Enhancement in hard magnetic properties of nanocrystalline (Ce,Y)–Fe–Si–B alloys due to microstructure evolution caused by chemical heterogeneity
Abstract
To release the pressure on the supply of critical rare earths (REs), much effort has been made to substitute Nd and Pr by more highly abundant La, Ce, and Y elements in Nd–Fe–B magnets. The chemical heterogeneity reported in multi-main-phase sintered magnets is a promising solution to suppress the magnetic dilution of La-, Ce-, or Y-added Nd–Fe–B magnets.
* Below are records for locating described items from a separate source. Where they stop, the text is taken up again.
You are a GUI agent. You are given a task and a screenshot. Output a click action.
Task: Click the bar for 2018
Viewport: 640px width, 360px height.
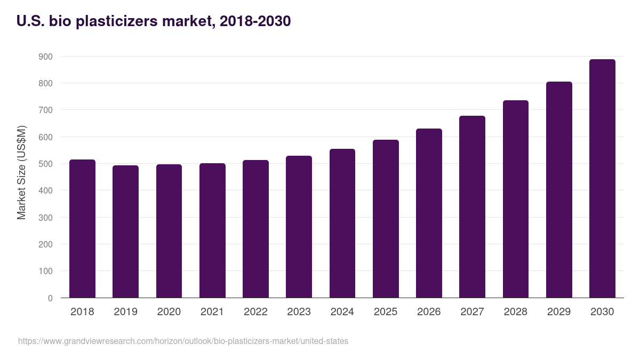click(x=82, y=229)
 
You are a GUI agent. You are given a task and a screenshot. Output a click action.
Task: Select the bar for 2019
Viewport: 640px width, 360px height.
click(x=125, y=231)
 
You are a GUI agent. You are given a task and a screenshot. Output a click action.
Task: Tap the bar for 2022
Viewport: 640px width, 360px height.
click(x=255, y=229)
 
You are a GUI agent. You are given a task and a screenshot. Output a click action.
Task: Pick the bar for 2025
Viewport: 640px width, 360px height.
click(x=386, y=219)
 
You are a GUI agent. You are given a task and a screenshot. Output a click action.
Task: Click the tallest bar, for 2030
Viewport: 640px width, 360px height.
click(x=602, y=179)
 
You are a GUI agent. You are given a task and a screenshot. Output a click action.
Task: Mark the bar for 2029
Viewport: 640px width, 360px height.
click(x=559, y=190)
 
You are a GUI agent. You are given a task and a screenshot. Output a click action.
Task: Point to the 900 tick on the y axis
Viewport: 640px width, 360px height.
click(x=45, y=57)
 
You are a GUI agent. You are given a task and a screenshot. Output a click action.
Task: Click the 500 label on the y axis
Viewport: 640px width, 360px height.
click(x=45, y=164)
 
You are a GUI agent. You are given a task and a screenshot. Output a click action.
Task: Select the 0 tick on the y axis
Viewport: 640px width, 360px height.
click(x=50, y=298)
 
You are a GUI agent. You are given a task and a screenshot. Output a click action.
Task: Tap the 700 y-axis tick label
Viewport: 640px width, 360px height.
click(x=45, y=110)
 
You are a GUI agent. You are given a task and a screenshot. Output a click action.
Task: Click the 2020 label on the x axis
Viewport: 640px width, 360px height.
click(x=169, y=312)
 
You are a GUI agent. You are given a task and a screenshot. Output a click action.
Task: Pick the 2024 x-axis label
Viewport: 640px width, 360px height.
click(x=342, y=312)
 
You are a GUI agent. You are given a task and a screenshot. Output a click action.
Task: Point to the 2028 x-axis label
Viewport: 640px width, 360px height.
click(x=515, y=312)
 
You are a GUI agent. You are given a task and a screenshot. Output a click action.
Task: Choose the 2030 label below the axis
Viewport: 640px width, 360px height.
click(x=602, y=312)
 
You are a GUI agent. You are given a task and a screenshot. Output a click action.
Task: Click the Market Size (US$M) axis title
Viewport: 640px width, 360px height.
click(x=21, y=173)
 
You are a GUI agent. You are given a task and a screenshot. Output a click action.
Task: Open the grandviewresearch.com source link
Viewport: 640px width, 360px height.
click(x=183, y=341)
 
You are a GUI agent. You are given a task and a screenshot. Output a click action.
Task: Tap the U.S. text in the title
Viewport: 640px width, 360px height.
click(x=30, y=21)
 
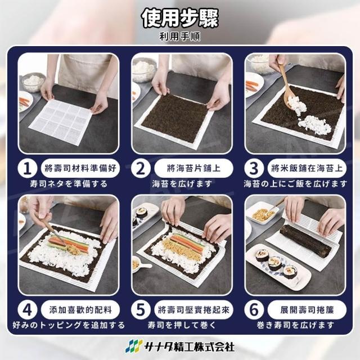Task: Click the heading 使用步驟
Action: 180,19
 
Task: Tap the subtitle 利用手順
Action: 180,37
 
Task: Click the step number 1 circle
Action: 28,169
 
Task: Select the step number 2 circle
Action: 141,169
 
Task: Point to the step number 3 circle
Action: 254,169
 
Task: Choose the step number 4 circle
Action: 28,310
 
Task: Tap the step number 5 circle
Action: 141,310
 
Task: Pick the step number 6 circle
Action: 254,310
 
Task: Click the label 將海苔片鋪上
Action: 194,168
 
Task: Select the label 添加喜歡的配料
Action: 80,310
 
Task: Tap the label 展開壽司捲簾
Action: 307,310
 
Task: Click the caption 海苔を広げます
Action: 182,184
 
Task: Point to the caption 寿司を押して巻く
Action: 182,325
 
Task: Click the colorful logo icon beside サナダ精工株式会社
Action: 134,346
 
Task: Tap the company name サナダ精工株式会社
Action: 190,346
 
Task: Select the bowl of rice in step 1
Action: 33,82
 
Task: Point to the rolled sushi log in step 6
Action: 306,241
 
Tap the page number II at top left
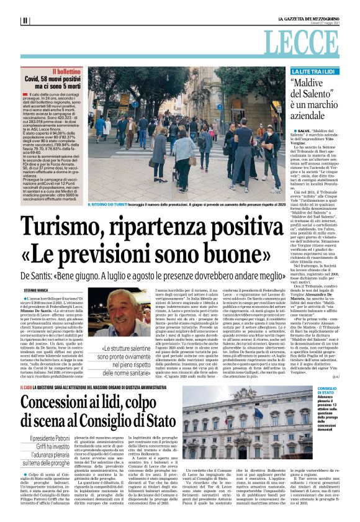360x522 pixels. tap(25, 20)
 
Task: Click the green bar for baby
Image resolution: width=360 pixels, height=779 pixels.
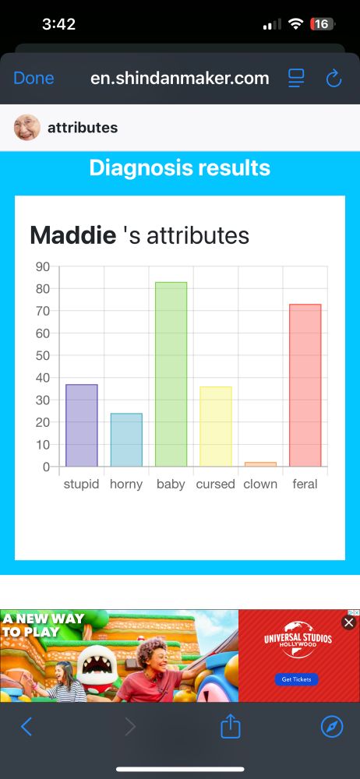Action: (171, 374)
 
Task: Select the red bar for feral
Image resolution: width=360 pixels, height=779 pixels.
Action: (305, 385)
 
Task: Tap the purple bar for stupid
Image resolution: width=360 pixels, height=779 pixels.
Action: (82, 425)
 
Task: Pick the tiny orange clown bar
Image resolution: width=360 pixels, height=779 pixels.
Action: (260, 464)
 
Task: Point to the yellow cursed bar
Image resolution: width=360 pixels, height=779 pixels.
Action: (216, 426)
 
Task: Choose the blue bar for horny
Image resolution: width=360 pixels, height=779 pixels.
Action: (126, 440)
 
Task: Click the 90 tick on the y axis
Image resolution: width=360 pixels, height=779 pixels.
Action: (42, 266)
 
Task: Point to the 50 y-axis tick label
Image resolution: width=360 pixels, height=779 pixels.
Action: (42, 356)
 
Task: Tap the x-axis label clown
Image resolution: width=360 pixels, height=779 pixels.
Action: (260, 484)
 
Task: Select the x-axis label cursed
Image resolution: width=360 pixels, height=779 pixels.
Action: (216, 484)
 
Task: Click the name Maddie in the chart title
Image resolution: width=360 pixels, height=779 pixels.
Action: (72, 234)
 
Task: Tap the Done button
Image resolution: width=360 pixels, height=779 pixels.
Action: (34, 78)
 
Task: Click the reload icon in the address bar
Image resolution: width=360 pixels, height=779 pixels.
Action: (334, 78)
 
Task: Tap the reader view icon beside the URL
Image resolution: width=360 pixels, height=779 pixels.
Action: (296, 78)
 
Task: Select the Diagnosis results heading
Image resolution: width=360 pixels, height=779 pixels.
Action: (180, 167)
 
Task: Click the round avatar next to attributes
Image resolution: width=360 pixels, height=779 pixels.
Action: (27, 127)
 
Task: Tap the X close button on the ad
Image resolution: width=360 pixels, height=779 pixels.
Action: (349, 622)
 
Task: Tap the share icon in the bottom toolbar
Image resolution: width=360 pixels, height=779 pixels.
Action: (231, 727)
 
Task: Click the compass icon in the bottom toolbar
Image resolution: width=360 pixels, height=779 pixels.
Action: (332, 727)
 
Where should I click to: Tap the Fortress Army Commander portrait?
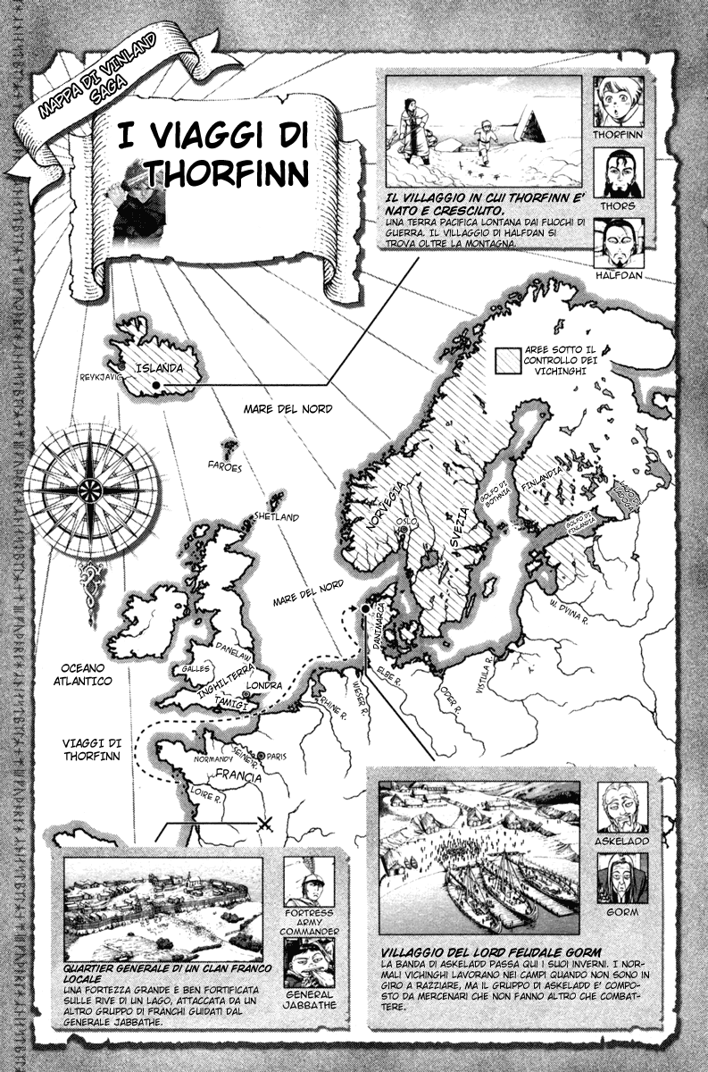[308, 880]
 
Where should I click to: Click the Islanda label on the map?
[159, 367]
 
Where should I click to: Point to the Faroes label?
[225, 466]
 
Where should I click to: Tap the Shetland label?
[276, 517]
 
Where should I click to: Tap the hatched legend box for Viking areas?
[509, 359]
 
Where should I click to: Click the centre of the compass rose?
[90, 489]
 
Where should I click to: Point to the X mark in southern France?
[264, 823]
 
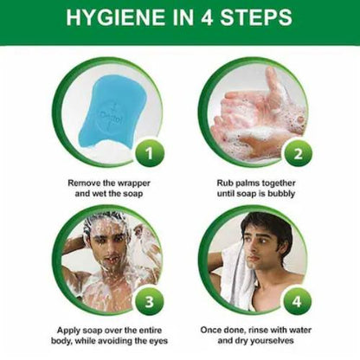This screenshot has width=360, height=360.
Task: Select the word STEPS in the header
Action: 256,17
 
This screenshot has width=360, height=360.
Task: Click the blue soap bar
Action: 106,111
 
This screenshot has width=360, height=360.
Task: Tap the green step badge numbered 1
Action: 149,153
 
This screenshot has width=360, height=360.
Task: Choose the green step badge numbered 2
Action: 298,153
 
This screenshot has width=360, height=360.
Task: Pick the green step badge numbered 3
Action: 149,302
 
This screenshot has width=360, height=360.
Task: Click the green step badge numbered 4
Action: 297,302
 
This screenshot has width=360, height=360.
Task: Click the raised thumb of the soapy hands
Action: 273,80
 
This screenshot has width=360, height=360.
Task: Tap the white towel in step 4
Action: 240,274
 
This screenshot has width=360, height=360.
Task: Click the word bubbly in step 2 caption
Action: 281,194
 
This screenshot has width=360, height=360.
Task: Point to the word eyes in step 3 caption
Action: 158,341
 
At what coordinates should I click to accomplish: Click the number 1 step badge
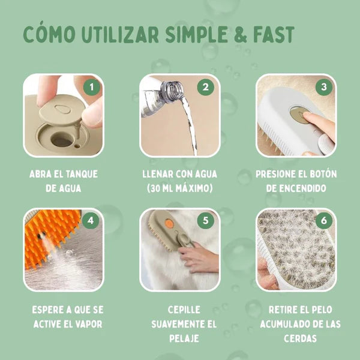point(91,88)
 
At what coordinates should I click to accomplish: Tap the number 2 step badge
point(206,88)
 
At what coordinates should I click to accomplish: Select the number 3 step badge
point(323,88)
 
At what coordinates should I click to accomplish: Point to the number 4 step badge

Here, we investigated the nanocrystalline (Ce1−xYx)17Fe75Si3B6 (x = 0–0.6) alloys prepared by melt spinning and observed an unusual chemical heterogeneity in the (Ce0.5Y0.5)17Fe75Si3B6 alloy. Here, the Y segregation in RE2Fe14B (2 : 14 : 1) phase and Ce segregation in REFe2 (1 : 2) phase were demonstrated due to the significantly different Ce and Y diffusion rates in these two phases. As a result, an extremely high coercivity Hc of 432 kA m−1 and a greatly enhanced maximum energy product (BH)max of 7.1 MGOe with Curie temperature Tc of 547 K were obtained. In the alloys with x = 0.1–0.4, Hc decreased with Y substitution but the remanence Jr, (BH)max and Tc did not increase significantly despite the higher magnetization Ms and Tc of the Y2Fe14B phase than those of Ce2Fe14B. The reason for this could be attributed to the formation of a large amount of 1 : 2 phase and the insignificant Y and Ce segregations. For the alloy with x = 0.6, though a further increase of Jr was obtained, (BH)max value of 7.2 MGOe was similar to that of the alloy with x = 0.5 because Hc was significantly reduced. The unique microstructural evolution was responsible for the notable change in magnetic properties. The nano-level chemical heterogeneity manifested by the present work offers a potential approach to improve the cost performance and understand the physical mechanism of free-RE magnets.